__SUPPLIED ENTRIES__:
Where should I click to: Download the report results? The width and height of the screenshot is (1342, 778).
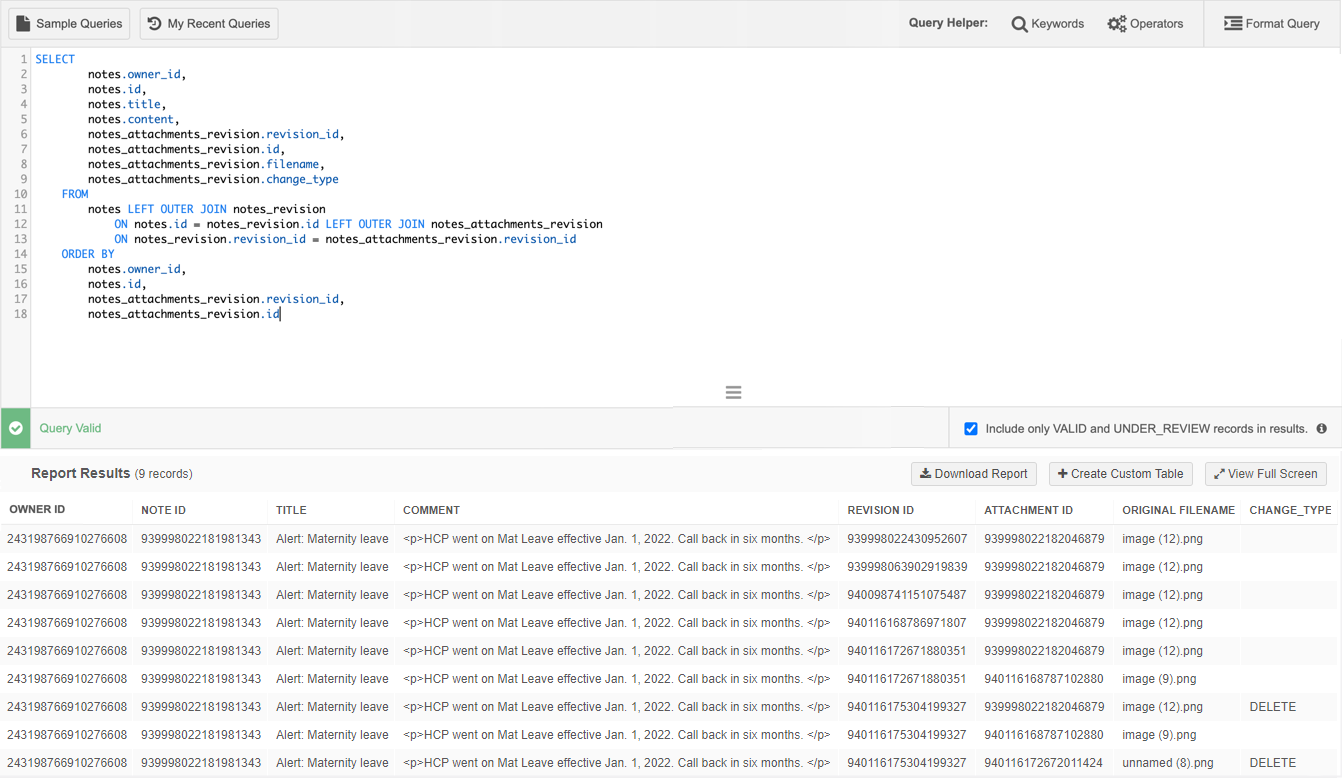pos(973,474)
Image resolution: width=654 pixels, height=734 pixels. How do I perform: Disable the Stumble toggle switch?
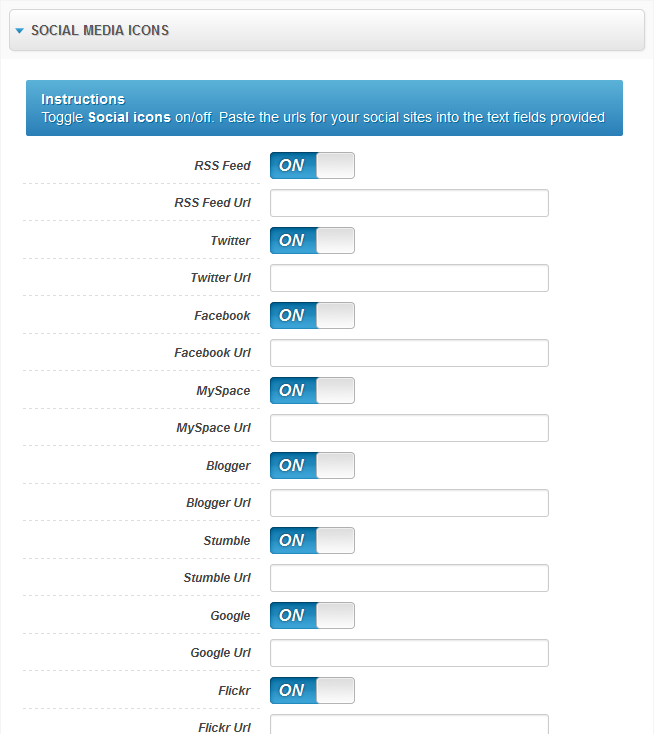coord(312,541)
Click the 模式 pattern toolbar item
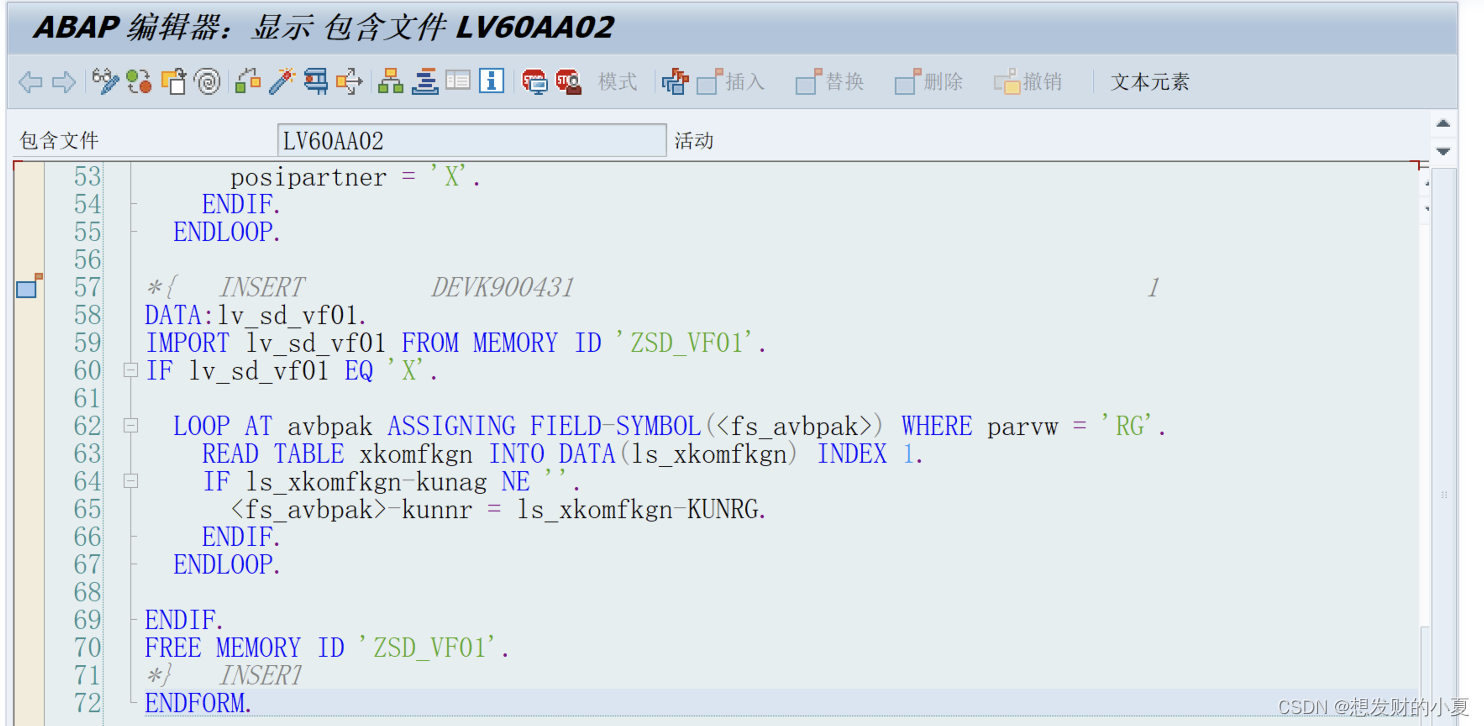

__TO DO__: A verbatim transcript of the material above, with images dropped, is the expected output.

__EXERCISE OUTPUT__:
Where should I click to: Download the report results? The width and height of the screenshot is (1342, 778).
pos(973,474)
Image resolution: width=654 pixels, height=734 pixels. How do I perform: Disable the Stumble toggle switch?
coord(312,541)
Click the 模式 pattern toolbar item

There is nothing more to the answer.